* [Assignment]: Reproduce the pearl-culture passage from "Even something simple" to "tagged as cultured.", substituting "separate area" for "segregated area".

* [Page excerpt]:
+ + +
You've asked an excellent question!
Basically, there are two sources for shell stock for aquaculture. The wild and hatcheries. Quite obviously, hatchery rearing shell stock or gathering juveniles in the wild and raising them to adult sizes for grafting are cultural events. Natural pearls originate or form after the fact in either scenario. The question arises whether there was human intervention "by any means".
Even something simple as relaying is considered a means. In my operation, I am acutely aware of this dilemma. I work within both wild stocks and relayed grow-out areas and maintain their distinctions. To culture pearls, you need donors. If any are rejected for whatever reason, they are sent back to the reef, BUT within a segregated area so that if any pearls were to spontaneously or reactively create pearls, they cannot be deemed natural. Even if the major portion of mussels on that reef are natural. The same can be said about grafted pearls, after all they are returned to the reef too, but tagged as cultured.
Although the ocean has numerous ways of damaging shell stocks, whether by logs cast ashore, tumbling stones or parasitical infestations, those are natural events. That is why when I or others tread in my work sites, it's absolutely necessary to tread lightly and/or harvest with extreme caution, as not to disturb, crack or infect adjacent wild mussels.
+ + +
* [Listed entries]:

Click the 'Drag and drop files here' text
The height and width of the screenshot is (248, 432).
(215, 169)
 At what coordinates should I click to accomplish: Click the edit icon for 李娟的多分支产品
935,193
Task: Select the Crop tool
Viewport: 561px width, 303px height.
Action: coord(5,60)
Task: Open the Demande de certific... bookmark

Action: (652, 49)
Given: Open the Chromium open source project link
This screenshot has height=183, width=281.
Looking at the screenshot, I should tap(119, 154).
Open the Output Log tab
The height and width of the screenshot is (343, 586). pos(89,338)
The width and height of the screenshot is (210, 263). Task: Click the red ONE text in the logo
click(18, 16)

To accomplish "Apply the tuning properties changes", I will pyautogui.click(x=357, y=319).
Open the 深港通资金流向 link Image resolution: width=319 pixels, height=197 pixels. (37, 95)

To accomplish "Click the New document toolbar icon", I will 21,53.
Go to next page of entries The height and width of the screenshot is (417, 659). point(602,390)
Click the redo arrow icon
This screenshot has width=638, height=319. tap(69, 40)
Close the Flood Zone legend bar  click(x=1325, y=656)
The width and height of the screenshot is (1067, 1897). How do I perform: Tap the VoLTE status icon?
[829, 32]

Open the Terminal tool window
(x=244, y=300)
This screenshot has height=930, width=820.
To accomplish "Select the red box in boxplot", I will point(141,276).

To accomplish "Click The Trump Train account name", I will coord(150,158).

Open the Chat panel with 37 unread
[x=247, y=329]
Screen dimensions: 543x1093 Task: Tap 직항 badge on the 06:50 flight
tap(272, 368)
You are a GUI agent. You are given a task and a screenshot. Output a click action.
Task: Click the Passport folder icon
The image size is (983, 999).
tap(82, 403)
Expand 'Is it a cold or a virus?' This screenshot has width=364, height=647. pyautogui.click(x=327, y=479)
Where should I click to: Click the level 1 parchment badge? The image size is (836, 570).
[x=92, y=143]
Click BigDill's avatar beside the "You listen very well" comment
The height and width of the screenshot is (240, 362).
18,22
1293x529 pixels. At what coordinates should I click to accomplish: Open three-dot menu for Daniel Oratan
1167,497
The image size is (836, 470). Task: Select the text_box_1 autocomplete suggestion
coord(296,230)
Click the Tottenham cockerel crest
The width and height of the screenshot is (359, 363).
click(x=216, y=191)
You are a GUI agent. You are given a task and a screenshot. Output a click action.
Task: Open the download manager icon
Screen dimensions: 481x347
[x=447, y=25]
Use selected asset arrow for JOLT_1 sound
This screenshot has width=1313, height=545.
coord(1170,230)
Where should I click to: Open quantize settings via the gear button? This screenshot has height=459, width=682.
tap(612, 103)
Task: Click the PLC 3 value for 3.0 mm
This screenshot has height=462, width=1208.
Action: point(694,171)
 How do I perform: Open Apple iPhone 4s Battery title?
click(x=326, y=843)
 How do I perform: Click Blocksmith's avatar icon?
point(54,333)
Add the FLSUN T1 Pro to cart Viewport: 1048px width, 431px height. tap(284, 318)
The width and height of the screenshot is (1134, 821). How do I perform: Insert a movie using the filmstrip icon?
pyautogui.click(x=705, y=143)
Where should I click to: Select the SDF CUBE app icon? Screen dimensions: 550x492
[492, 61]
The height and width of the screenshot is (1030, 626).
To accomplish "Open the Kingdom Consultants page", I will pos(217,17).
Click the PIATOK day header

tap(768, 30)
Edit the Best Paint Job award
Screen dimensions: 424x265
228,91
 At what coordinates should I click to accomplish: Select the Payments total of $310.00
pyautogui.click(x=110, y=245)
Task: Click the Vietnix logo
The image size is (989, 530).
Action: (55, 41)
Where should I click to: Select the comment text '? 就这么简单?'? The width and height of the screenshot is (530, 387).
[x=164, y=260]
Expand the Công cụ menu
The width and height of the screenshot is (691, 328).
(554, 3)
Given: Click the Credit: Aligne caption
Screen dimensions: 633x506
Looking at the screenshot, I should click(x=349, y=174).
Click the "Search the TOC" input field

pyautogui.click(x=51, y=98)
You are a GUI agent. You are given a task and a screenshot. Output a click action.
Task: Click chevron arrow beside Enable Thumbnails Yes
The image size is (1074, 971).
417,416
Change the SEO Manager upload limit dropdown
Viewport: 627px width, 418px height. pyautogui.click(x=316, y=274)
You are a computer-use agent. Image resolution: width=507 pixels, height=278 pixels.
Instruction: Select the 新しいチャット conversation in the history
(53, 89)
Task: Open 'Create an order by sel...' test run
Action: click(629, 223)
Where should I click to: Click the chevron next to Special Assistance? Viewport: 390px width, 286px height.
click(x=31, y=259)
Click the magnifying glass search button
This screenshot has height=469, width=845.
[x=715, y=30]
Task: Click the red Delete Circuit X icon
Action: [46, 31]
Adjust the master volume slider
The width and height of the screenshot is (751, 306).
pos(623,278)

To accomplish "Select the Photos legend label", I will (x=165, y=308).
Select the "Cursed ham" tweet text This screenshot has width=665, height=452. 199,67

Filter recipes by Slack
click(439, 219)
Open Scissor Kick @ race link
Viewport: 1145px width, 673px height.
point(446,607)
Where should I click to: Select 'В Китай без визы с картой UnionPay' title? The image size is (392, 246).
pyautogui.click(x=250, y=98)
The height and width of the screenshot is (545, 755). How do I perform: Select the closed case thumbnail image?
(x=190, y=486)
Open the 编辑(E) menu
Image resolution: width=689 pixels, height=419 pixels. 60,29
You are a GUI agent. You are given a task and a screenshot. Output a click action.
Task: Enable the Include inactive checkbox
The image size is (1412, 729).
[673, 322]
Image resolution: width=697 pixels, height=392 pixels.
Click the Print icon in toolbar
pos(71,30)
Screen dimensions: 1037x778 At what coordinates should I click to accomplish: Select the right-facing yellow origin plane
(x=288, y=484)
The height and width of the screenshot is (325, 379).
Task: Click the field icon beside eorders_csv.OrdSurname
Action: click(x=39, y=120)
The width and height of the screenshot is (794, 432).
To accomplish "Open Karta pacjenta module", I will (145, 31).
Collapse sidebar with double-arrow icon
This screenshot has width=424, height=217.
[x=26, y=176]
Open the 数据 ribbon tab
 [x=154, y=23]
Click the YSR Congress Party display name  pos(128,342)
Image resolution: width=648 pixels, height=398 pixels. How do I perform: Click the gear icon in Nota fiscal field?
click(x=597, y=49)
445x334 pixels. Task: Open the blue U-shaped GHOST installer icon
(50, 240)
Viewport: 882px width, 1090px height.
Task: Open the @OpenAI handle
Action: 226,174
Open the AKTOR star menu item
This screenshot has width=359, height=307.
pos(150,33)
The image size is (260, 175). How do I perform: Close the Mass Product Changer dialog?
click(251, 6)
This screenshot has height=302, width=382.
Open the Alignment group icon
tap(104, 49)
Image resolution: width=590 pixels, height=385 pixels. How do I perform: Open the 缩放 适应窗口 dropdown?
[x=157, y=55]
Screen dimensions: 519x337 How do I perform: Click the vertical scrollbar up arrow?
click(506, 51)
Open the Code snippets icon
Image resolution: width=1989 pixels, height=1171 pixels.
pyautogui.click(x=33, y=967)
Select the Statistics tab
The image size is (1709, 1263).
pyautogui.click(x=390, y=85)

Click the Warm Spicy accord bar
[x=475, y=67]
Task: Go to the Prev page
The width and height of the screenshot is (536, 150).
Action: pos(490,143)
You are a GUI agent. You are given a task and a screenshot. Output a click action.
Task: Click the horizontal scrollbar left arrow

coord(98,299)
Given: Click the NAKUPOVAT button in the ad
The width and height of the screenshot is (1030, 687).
+ + +
* [Output of the task]:
Even something simple as relaying is considered a means. In my operation, I am acutely aware of this dilemma. I work within both wild stocks and relayed grow-out areas and maintain their distinctions. To culture pearls, you need donors. If any are rejected for whatever reason, they are sent back to the reef, BUT within a separate area so that if any pearls were to spontaneously or reactively create pearls, they cannot be deemed natural. Even if the major portion of mussels on that reef are natural. The same can be said about grafted pearls, after all they are returned to the reef too, but tagged as cultured.